Constatamos, infelizmente, a instrumentalização da violência, como ferramenta legítima para manter a ordem desejada pelo poder, em especial por este poder obsceno de um estado fora de todas as leis. E perguntamos legitimamente como pode ser possível qualquer acordo que afinal se destina, acima de tudo, a preservar a ordem hegemónica que rejeita a pluralidade, a igualdade e a autodeterminação. Amílcar Cabral dizia, a propósito, que o colonialismo é a negação da história do povo oprimido. Ao ler, ao ver e ao sentir este “acordo”, sabemos que vamos decerto assistir a mais violência, ora legitimada pelo poder da força, do império que, mesmo decrépito, continua a querer determinar o futuro. É a civilização ocidental, que pregou durante séculos a soberania e a democracia, a mostrar o seu verdadeiro rosto: o do controlo imperial sob novo invólucro. Será, uma vez mais, a decadência em acção. O que se pretende com o chamado “acordo” não é mais que justificar o que o sociólogo peruano Aníbal Quijano designa de “espoliação colonial”. O que está em causa é a construção de um imaginário que estabelece diferenças incomensuráveis entre colonizador e colonizado, onde este surge como o “outro da razão”, com uma marca identitária de maldade e de barbárie e o colonizador que tem a chancela da civilização, associada à bondade e à racionalidade. O que o “acordo” pretende é um acordo da perda de identidade.
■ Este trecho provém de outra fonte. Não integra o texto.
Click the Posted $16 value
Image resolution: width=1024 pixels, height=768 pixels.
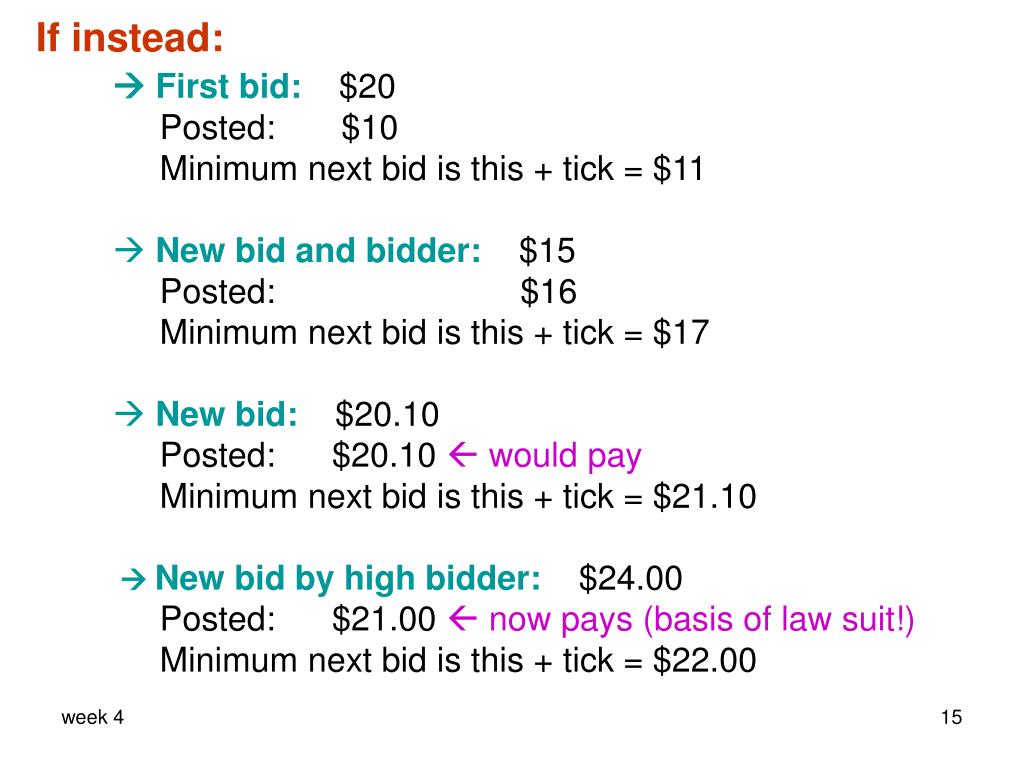(548, 292)
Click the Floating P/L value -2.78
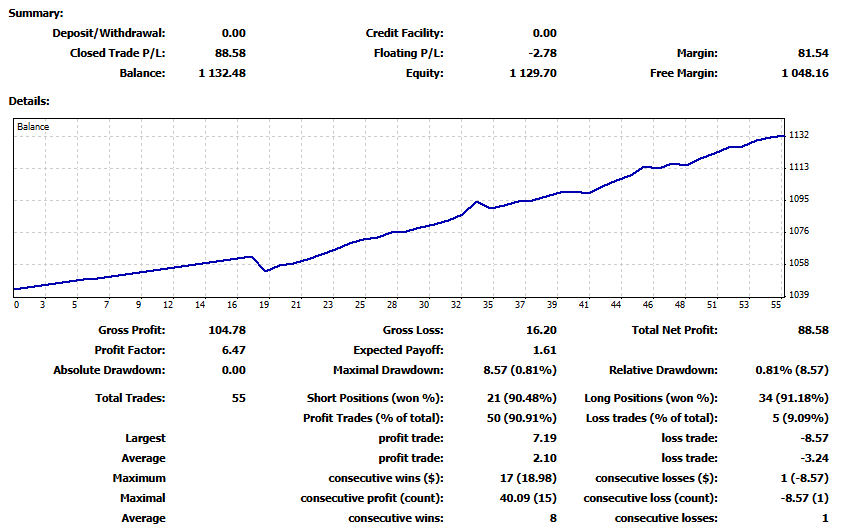The width and height of the screenshot is (855, 529). pyautogui.click(x=543, y=53)
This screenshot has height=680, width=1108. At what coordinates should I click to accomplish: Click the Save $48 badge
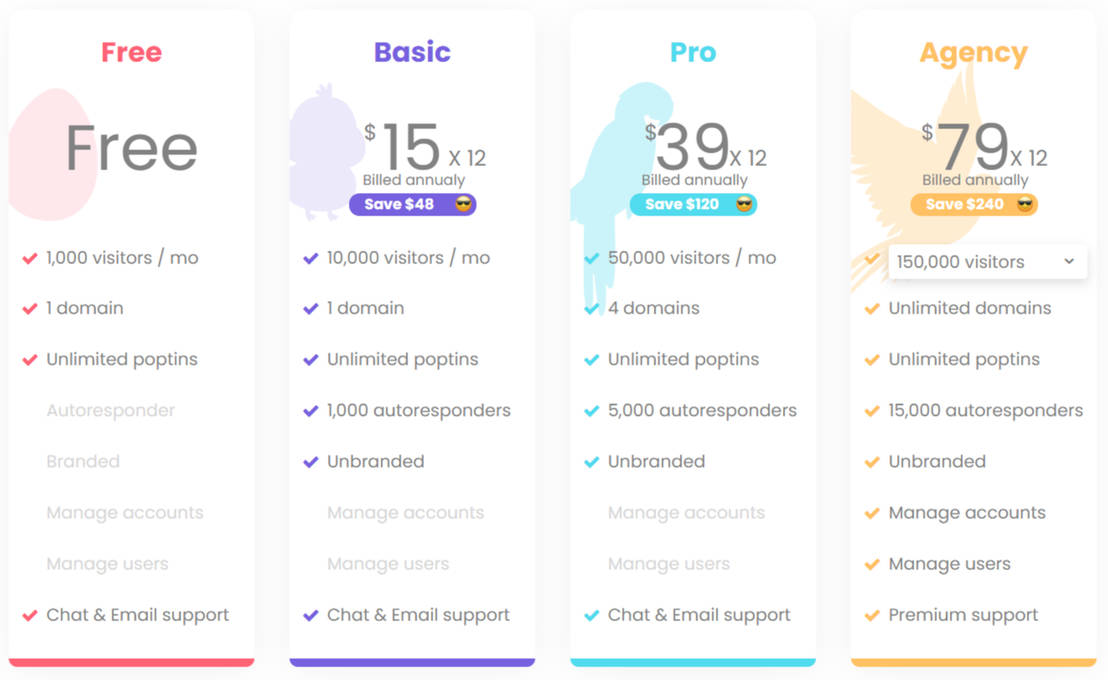[x=400, y=204]
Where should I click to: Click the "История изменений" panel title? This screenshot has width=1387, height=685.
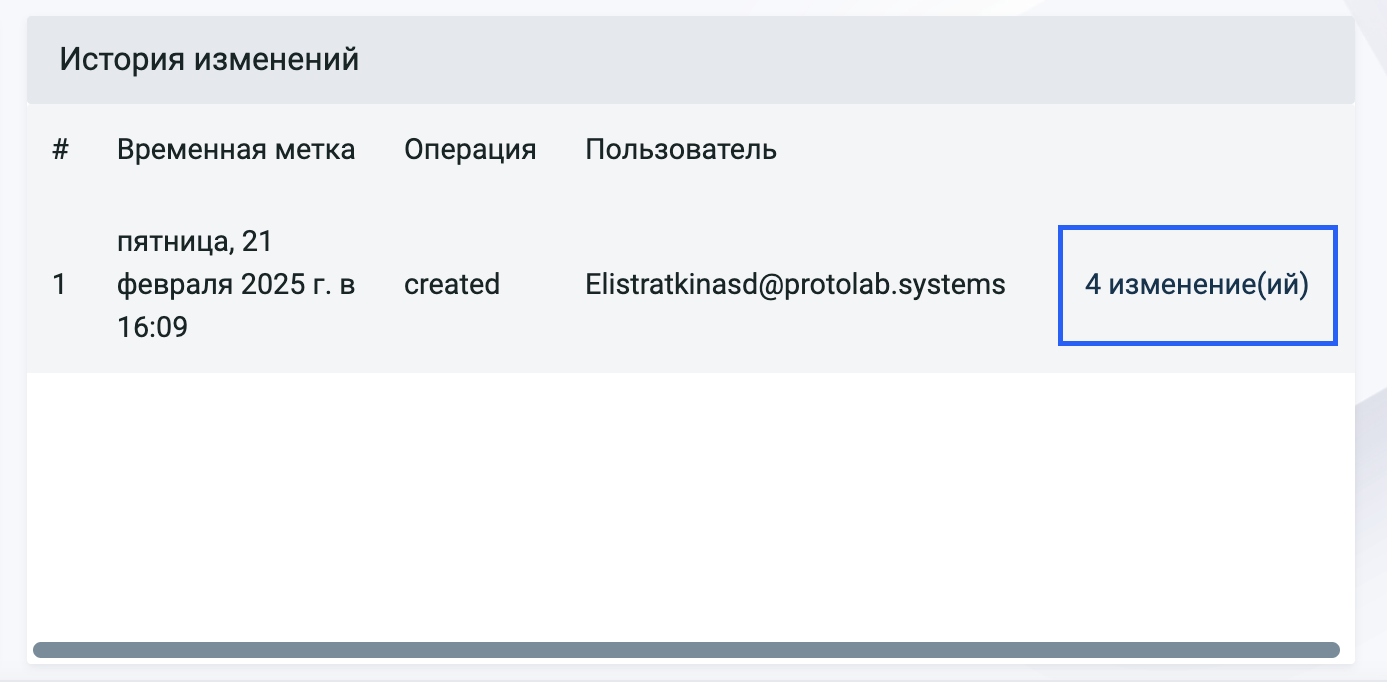coord(209,60)
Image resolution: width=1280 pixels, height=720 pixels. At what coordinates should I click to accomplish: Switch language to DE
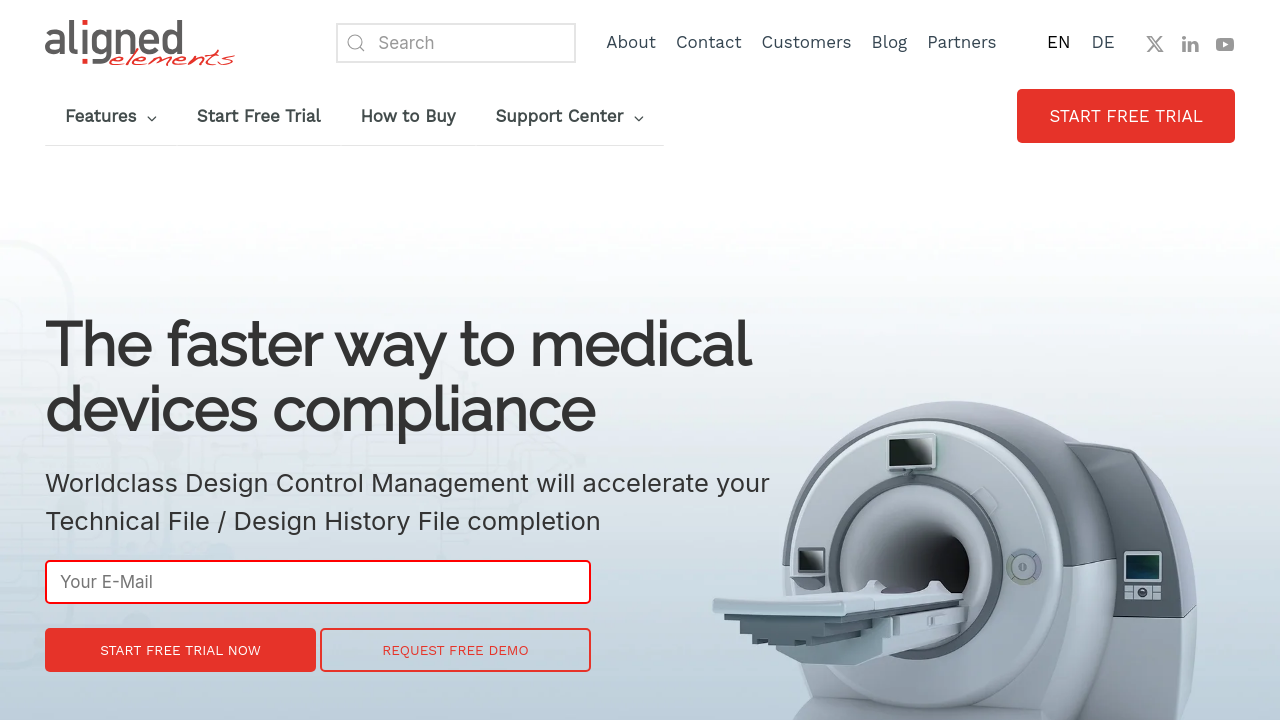tap(1103, 42)
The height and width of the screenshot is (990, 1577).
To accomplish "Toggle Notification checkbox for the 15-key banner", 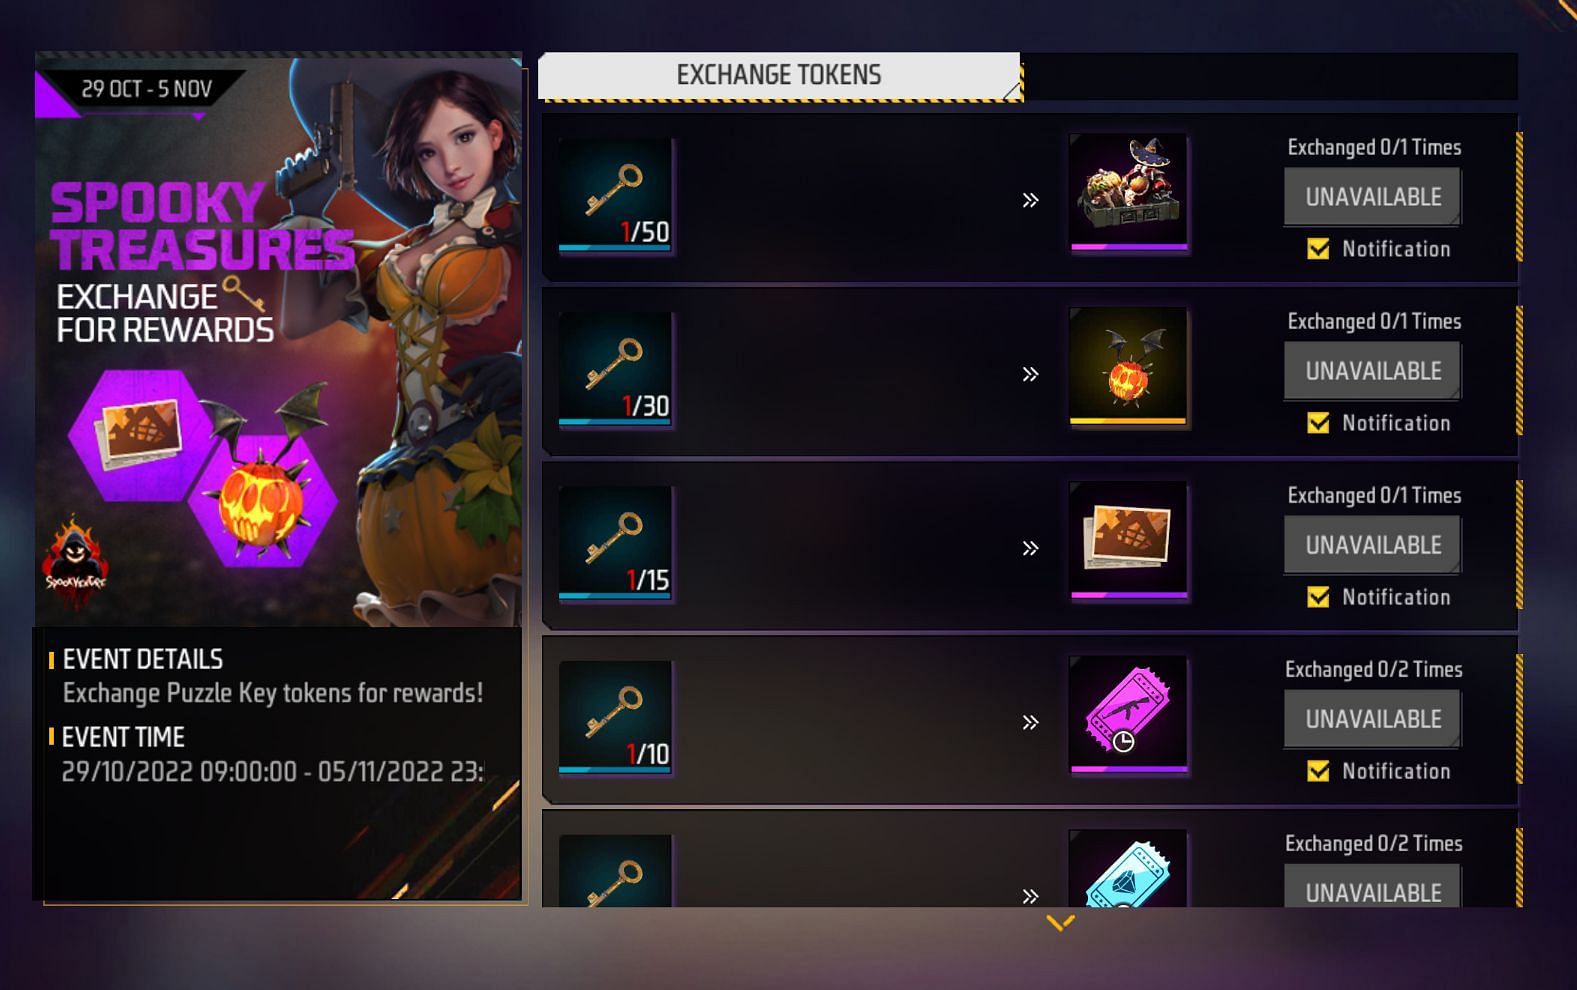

No seu poema, Morrison fala em romper, uma escolha decisiva e irreversível de “quebrar” barreiras. A circunstância (poética) de encontrar “Um país nos teus olhos”, não se dissocia dos “olhos que mentiram”, nem dos “Braços que nos acorrentam”. Apesar de (ele) ter encontrado “uma ilha nos teus braços”.
Contudo, “O outro lado”, pode manter um mistério, mas apenas reforça a escolha.